Complexité administrative : un salarié sur deux renonce à une aide sociale

Par Alexandre Foumangoye |
Complexité administrative : un salarié sur deux renonce à une aide sociale

Malgré l’existence de nombreux dispositifs d’aide, une grande partie des salariés français n’y accède pas. C’est ce que révèle un sondage réalisé par Ipsos pour la plateforme Klaro auprès de 1 000 salariés représentatifs de la population active. L’étude, publiée le 24 mars 2026 à Paris, met en lumière un phénomène préoccupant : plus d’un salarié sur deux a déjà renoncé à demander une aide sociale en raison de la complexité administrative.

Un système d’aides mal utilisé

Dans le même temps, la situation financière des foyers se fragilise. Deux salariés sur cinq déclarent que leur situation économique s’est dégradée au cours de l’année écoulée, un chiffre qui témoigne d’une pression croissante sur le pouvoir d’achat.

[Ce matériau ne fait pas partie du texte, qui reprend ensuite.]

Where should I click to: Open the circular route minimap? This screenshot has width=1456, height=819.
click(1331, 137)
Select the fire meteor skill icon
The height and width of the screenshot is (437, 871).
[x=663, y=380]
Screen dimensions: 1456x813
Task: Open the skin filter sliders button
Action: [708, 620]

Un non-recours massif aux droits

Le sondage révèle un décalage frappant entre les aides existantes et leur utilisation réelle. Seuls 17 % des salariés estiment percevoir toutes les prestations auxquelles ils ont droit, tandis que 22 % pensent n’en toucher qu’une partie. À l’inverse, 45 % des actifs sont persuadés de ne pouvoir prétendre à aucune aide, une perception souvent inexacte.

Résultat : plus d’un salarié sur deux passe potentiellement à côté d’un complément de revenu qui pourrait alléger son budget mensuel. Parmi les personnes qui pensent ne pas bénéficier de toutes leurs aides, 55 % ont déjà abandonné une démarche administrative. Manque de temps, complexité des formulaires ou multiplicité des interlocuteurs sont les obstacles les plus fréquemment cités.

Quand les difficultés financières arrivent au travail

Ce non-recours ne se limite pas à la sphère privée. L’étude montre que 64 % des salariés pensent à leurs finances pendant leurs heures de travail.

Les conséquences sont directes sur l’activité professionnelle :

  • 57 % des salariés déclarent avoir des difficultés de concentration,
  • 35 % observent une baisse de leur productivité,
  • et 17 % reconnaissent que ces préoccupations peuvent entraîner absentéisme ou réduction du temps de présence.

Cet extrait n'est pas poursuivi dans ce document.